===== TRECHO DO DOCUMENTO

O caos prisional, que tem transformado delegacias gaúchas em presídios improvisados, é o principal motivo apontado pela Ugeirm Sindicato — entidade que representa escrivães, inspetores e investigadores da Polícia Civil — para solicitar vistorias e a interdição de 12 prédios. Nesta segunda-feira, o sindicato começará a percorrer as prefeituras e sede dos bombeiros de nove cidades da Região Metropolitana e Carbonífera. O intuito é conseguir que os detentos sejam retirados das DPs e que as construções com problemas estruturais sejam reformadas.
O sindicato solicitará que sejam vistoriadas pelos bombeiros e vigilância sanitária quatro delegacias de Porto Alegre: 2ª e 3ª DPPAs, Departamento Estadual de Investigações Criminais (Deic) e Departamento Estadual de Prevenção e Repressão ao Narcotráfico (Denarc).
Ainda pedirá que sejam verificadas as condições das DPPAs de Alvorada, Viamão, Gravataí e São Leopoldo, da Central de Polícia de Canoas, da Central de Polícia de Novo Hamburgo, e das DPs de São Jerônimo e de Charqueadas. Aos bombeiros, o sindicato pretende pedir que sejam verificadas as condições dos planos de prevenção e proteção contra incêndios (PPCIs).
— A questão não é só dos presos, mas das condições todas, de saídas de emergência, por exemplo — diz o presidente da Ugeirm, Isaac Ortiz.
Já com as prefeituras, a entidade espera, por meio das secretarias de saúde e unidades da vigilância sanitária, comprovar que as condições são de insalubridade, devido à permanência dos presos por tempo excessivo.
— As pessoas não têm onde tomar banho nem onde tomar água. Tem gente doente. É uma situação séria. Uma vergonha para nós. Se cometeu crime, tem de ir para a cadeia sim, mas a gente tem de ter um princípio mínimo de humanidade — critica.

==========
===== CONTEÚDO DOS DADOS

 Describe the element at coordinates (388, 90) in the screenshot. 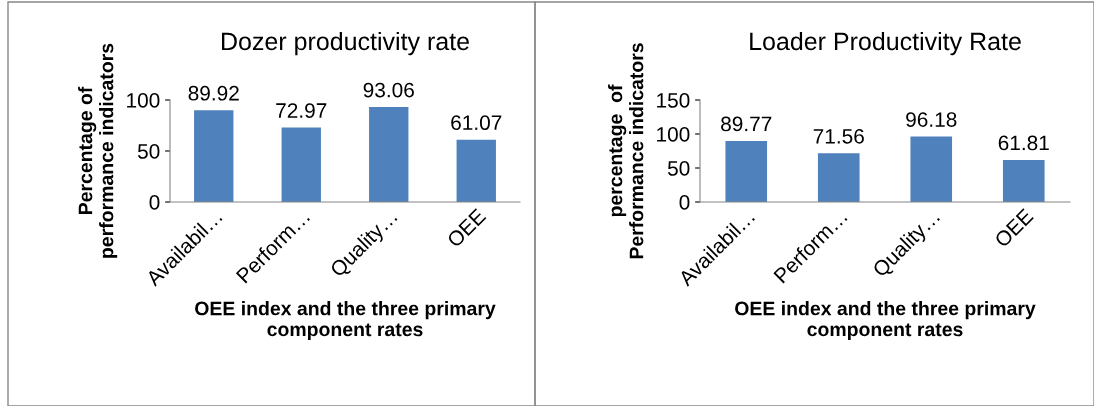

==========

INSTRUÇÃO 1
No texto sobre as delegacias gaúchas, quantos prédios a Ugeirm Sindicato quer ver vistoriados e interditados?
INSTRUÇÃO 2
Traduza para o inglês esta frase do texto sobre as delegacias gaúchas: "Aos bombeiros, o sindicato pretende pedir que sejam verificadas as condições dos planos de prevenção e proteção contra incêndios (PPCIs)."
INSTRUÇÃO 3
Retome o texto sobre as delegacias gaúchas a partir da última frase apresentada.
Os dados não são necessários para estas tarefas.

ESPAÇO PARA RESPOSTA 1
12 prédios.

ESPAÇO PARA RESPOSTA 2
The union intends to ask the fire department to check the condition of the fire prevention and protection plans (PPCIs).

ESPAÇO PARA RESPOSTA 3
Em São Leopoldo, na sexta-feira, havia 15 presos, quatro deles mantidos em viaturas. Com a chuva intensa da última semana, o prédio da DPPA alagou devido a problemas no escoamento do esgoto e de goteiras. Outra delegacia que o sindicato espera que seja vistoriada é a de Charqueadas, na Região Carbonífera, de onde três presos escaparam após abrir um buraco em uma cela, no fim do mês passado.
— Tenho certeza que todas as delegacias não passam pela vistoria. As DPs não têm as mínimas condições. Em Alvorada, por exemplo, os presos tomam banho na rua, do lado de um colégio. Tem alagamentos, tem goteiras também. As condições de higiene são terríveis. Os presos estão cumprindo pena nas delegacias. A gente espera uma resposta urgente das prefeituras e dos bombeiros — diz Ortiz.
Em Canoas, onde existe uma Central de Polícia, no último dia 4, a reportagem flagrou presos esperando vaga em presídios dormindo ao relento.
A assessoria de imprensa da Secretaria da Segurança do Estado informou que só se manifestará sobre o assunto após ser notificada oficialmente sobre o teor da solicitação do sindicato. Procurado, o comando do Corpo de Bombeiros informou que se manifestará nesta segunda-feira assim que receber a solicitação da Ugeirm. A corporação ainda disse que, até o começo do feriado, 99 guias aguardavam para serem analisadas e vistoriadas pelo 1º Comando Regional (1° CRB), com sede em Porto Alegre.
"Situação pública e notória de ilegalidade"
Segundo o diretor do Departamento de Polícia Metropolitana, delegado Fábio Motta, atualmente há, pelo menos, 160 presos sendo mantidos em delegacias da Região Metropolitana. O policial reconhece que a situação é irregular.
— É uma situação pública e notória de ilegalidade que vem sendo mantida. As delegacias não têm a mínima estrutura para a manutenção dessas pessoas — afirma.
Em relação à questão da estrutura, no entanto, o delegado argumenta que na Região Metropolitana estão algumas das melhores delegacias do Estado, como a Central de Polícia de Canoas, inaugurada em 2012, e a Central de Polícia de Novo Hamburgo.
Canoas, no entanto, concentra atualmente o maior número de presos, com 64 nas celas e no pátio. No início da última semana, o número de suspeitos de crime no local chegou a 85. A capacidade da delegacia é de 20 presos.
— Tem presídio pequeno, no Interior, que não tem esse número de preso, ainda mais sem estrutura nenhuma de alimentação, higiene, ou dormitório. Não existe nada disso.
O que mais preocupa são as vidas lá dentro. Os policiais não são treinados para isso e são condicionados a uma situação dessas. Isso coloca vidas em risco.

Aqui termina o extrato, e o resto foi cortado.